Saved entries
******************************

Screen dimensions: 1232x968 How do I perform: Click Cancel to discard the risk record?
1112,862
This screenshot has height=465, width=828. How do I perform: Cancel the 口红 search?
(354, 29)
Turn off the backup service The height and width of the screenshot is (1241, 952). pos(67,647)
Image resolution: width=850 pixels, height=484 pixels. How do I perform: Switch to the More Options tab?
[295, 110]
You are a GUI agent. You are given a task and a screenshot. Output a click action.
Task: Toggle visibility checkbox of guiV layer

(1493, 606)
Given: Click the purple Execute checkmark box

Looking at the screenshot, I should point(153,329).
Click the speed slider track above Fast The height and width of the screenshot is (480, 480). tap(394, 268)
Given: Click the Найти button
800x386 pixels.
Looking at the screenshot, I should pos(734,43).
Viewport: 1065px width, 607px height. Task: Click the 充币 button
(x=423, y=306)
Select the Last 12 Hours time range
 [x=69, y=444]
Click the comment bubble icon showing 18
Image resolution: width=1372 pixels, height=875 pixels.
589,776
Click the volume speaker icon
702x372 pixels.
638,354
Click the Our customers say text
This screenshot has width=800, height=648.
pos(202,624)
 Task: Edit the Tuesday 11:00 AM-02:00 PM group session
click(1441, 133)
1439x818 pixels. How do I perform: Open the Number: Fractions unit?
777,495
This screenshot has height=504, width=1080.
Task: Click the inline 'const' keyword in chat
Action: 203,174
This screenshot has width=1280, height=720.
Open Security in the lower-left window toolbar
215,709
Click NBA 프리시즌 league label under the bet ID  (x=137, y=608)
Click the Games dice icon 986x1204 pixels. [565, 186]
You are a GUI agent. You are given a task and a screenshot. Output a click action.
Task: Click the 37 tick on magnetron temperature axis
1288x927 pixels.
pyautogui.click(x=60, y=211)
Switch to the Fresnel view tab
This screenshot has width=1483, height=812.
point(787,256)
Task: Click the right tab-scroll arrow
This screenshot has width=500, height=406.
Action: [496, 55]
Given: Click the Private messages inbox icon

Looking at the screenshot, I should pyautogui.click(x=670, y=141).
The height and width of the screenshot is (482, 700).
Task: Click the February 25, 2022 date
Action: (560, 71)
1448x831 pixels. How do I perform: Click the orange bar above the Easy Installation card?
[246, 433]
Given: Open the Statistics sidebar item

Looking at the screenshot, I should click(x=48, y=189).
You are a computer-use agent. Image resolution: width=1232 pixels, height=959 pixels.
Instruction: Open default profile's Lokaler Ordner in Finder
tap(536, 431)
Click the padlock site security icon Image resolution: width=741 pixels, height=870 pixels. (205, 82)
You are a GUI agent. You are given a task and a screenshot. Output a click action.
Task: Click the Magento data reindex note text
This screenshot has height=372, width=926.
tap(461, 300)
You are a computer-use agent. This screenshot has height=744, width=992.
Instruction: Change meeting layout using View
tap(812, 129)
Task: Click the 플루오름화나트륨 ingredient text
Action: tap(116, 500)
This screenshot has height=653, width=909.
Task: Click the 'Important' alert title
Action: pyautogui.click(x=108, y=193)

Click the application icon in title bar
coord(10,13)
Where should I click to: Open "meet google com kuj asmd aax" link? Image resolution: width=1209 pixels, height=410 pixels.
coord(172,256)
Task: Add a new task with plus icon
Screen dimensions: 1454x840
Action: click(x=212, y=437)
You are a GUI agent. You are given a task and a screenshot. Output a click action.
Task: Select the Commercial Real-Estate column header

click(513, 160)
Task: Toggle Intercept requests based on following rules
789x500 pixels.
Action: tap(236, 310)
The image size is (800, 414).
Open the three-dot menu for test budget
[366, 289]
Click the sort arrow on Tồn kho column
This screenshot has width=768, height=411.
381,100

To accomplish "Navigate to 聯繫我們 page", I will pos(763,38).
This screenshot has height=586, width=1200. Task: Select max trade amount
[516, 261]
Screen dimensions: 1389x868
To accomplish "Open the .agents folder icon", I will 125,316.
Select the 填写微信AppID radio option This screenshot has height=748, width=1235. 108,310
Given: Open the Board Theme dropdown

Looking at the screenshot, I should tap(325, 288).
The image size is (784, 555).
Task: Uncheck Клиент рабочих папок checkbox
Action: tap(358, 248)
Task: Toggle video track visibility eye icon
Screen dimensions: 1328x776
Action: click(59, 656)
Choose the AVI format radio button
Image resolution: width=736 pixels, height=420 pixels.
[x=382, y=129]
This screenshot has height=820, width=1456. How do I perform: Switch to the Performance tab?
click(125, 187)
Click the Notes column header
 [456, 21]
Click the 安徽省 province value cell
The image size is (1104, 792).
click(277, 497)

******************************

Work instructions:
Every entry should be restated word for word.

Response box:
Screen dimensions: 1232x968 How do I perform: Click Cancel to discard the risk record?
1112,862
This screenshot has height=465, width=828. How do I perform: Cancel the 口红 search?
(354, 29)
Turn off the backup service The height and width of the screenshot is (1241, 952). pos(67,647)
Image resolution: width=850 pixels, height=484 pixels. How do I perform: Switch to the More Options tab?
[295, 110]
You are a GUI agent. You are given a task and a screenshot. Output a click action.
Task: Toggle visibility checkbox of guiV layer

(1493, 606)
Given: Click the purple Execute checkmark box

Looking at the screenshot, I should point(153,329).
Click the speed slider track above Fast The height and width of the screenshot is (480, 480). tap(394, 268)
Given: Click the Найти button
800x386 pixels.
Looking at the screenshot, I should pos(734,43).
Viewport: 1065px width, 607px height. Task: Click the 充币 button
(x=423, y=306)
Select the Last 12 Hours time range
 [x=69, y=444]
Click the comment bubble icon showing 18
Image resolution: width=1372 pixels, height=875 pixels.
589,776
Click the volume speaker icon
702x372 pixels.
638,354
Click the Our customers say text
This screenshot has width=800, height=648.
pos(202,624)
 Task: Edit the Tuesday 11:00 AM-02:00 PM group session
click(1441, 133)
1439x818 pixels. How do I perform: Open the Number: Fractions unit?
777,495
This screenshot has height=504, width=1080.
Task: Click the inline 'const' keyword in chat
Action: 203,174
This screenshot has width=1280, height=720.
Open Security in the lower-left window toolbar
215,709
Click NBA 프리시즌 league label under the bet ID  (x=137, y=608)
Click the Games dice icon 986x1204 pixels. [565, 186]
You are a GUI agent. You are given a task and a screenshot. Output a click action.
Task: Click the 37 tick on magnetron temperature axis
1288x927 pixels.
pyautogui.click(x=60, y=211)
Switch to the Fresnel view tab
This screenshot has width=1483, height=812.
point(787,256)
Task: Click the right tab-scroll arrow
This screenshot has width=500, height=406.
Action: [496, 55]
Given: Click the Private messages inbox icon

Looking at the screenshot, I should pyautogui.click(x=670, y=141).
The height and width of the screenshot is (482, 700).
Task: Click the February 25, 2022 date
Action: (560, 71)
1448x831 pixels. How do I perform: Click the orange bar above the Easy Installation card?
[246, 433]
Given: Open the Statistics sidebar item

Looking at the screenshot, I should click(x=48, y=189).
You are a computer-use agent. Image resolution: width=1232 pixels, height=959 pixels.
Instruction: Open default profile's Lokaler Ordner in Finder
tap(536, 431)
Click the padlock site security icon Image resolution: width=741 pixels, height=870 pixels. (205, 82)
You are a GUI agent. You are given a task and a screenshot. Output a click action.
Task: Click the Magento data reindex note text
This screenshot has height=372, width=926.
tap(461, 300)
You are a computer-use agent. This screenshot has height=744, width=992.
Instruction: Change meeting layout using View
tap(812, 129)
Task: Click the 플루오름화나트륨 ingredient text
Action: tap(116, 500)
This screenshot has height=653, width=909.
Task: Click the 'Important' alert title
Action: pyautogui.click(x=108, y=193)

Click the application icon in title bar
coord(10,13)
Where should I click to: Open "meet google com kuj asmd aax" link? Image resolution: width=1209 pixels, height=410 pixels.
coord(172,256)
Task: Add a new task with plus icon
Screen dimensions: 1454x840
Action: click(x=212, y=437)
You are a GUI agent. You are given a task and a screenshot. Output a click action.
Task: Select the Commercial Real-Estate column header

click(513, 160)
Task: Toggle Intercept requests based on following rules
789x500 pixels.
Action: tap(236, 310)
The image size is (800, 414).
Open the three-dot menu for test budget
[366, 289]
Click the sort arrow on Tồn kho column
This screenshot has width=768, height=411.
381,100

To accomplish "Navigate to 聯繫我們 page", I will pos(763,38).
This screenshot has height=586, width=1200. Task: Select max trade amount
[516, 261]
Screen dimensions: 1389x868
To accomplish "Open the .agents folder icon", I will 125,316.
Select the 填写微信AppID radio option This screenshot has height=748, width=1235. 108,310
Given: Open the Board Theme dropdown

Looking at the screenshot, I should tap(325, 288).
The image size is (784, 555).
Task: Uncheck Клиент рабочих папок checkbox
Action: tap(358, 248)
Task: Toggle video track visibility eye icon
Screen dimensions: 1328x776
Action: click(59, 656)
Choose the AVI format radio button
Image resolution: width=736 pixels, height=420 pixels.
[x=382, y=129]
This screenshot has height=820, width=1456. How do I perform: Switch to the Performance tab?
click(125, 187)
Click the Notes column header
 [456, 21]
Click the 安徽省 province value cell
The image size is (1104, 792).
click(277, 497)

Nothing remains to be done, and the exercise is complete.